## DIRECTIVE
Reproduce the listing below, substituting "desktop agent" for every occurrence of "GUI agent" and leaving everything else unchanged.

[Source records]
....

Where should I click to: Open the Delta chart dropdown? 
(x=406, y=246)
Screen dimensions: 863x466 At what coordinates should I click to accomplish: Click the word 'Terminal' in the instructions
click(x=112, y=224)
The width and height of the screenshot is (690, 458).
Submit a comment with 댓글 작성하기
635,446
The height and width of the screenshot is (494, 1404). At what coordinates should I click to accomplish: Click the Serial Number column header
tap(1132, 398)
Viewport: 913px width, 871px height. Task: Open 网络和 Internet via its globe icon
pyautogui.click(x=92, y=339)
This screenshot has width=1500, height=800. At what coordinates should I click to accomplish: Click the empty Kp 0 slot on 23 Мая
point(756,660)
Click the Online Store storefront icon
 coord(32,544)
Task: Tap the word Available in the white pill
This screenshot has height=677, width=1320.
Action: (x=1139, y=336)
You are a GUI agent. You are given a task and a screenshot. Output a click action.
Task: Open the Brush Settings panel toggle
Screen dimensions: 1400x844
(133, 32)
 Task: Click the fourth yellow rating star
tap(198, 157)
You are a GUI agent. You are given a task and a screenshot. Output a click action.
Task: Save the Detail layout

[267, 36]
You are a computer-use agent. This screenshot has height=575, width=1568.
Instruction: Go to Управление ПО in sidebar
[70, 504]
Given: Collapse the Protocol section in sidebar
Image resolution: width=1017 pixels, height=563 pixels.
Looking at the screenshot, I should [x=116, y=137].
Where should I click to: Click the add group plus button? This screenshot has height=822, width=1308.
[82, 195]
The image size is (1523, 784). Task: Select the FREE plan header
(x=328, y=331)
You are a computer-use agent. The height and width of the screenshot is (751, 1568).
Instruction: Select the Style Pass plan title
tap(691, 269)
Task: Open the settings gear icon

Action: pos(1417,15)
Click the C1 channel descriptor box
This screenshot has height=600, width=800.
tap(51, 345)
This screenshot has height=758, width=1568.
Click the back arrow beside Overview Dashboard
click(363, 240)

....

## EXERCISE OUTPUT
Where should I click to: Open the Delta chart dropdown? 
(x=406, y=246)
Screen dimensions: 863x466 At what coordinates should I click to accomplish: Click the word 'Terminal' in the instructions
click(x=112, y=224)
The width and height of the screenshot is (690, 458).
Submit a comment with 댓글 작성하기
635,446
The height and width of the screenshot is (494, 1404). At what coordinates should I click to accomplish: Click the Serial Number column header
tap(1132, 398)
Viewport: 913px width, 871px height. Task: Open 网络和 Internet via its globe icon
pyautogui.click(x=92, y=339)
This screenshot has width=1500, height=800. At what coordinates should I click to accomplish: Click the empty Kp 0 slot on 23 Мая
point(756,660)
Click the Online Store storefront icon
 coord(32,544)
Task: Tap the word Available in the white pill
This screenshot has height=677, width=1320.
Action: (x=1139, y=336)
You are a desktop agent. You are given a task and a screenshot. Output a click action.
Task: Open the Brush Settings panel toggle
Screen dimensions: 1400x844
(133, 32)
 Task: Click the fourth yellow rating star
tap(198, 157)
You are a desktop agent. You are given a task and a screenshot. Output a click action.
Task: Save the Detail layout

[267, 36]
You are a computer-use agent. This screenshot has height=575, width=1568.
Instruction: Go to Управление ПО in sidebar
[70, 504]
Given: Collapse the Protocol section in sidebar
Image resolution: width=1017 pixels, height=563 pixels.
Looking at the screenshot, I should [x=116, y=137].
Where should I click to: Click the add group plus button? This screenshot has height=822, width=1308.
[82, 195]
The image size is (1523, 784). Task: Select the FREE plan header
(x=328, y=331)
You are a computer-use agent. The height and width of the screenshot is (751, 1568).
Instruction: Select the Style Pass plan title
tap(691, 269)
Task: Open the settings gear icon

Action: pos(1417,15)
Click the C1 channel descriptor box
This screenshot has height=600, width=800.
tap(51, 345)
This screenshot has height=758, width=1568.
Click the back arrow beside Overview Dashboard
click(363, 240)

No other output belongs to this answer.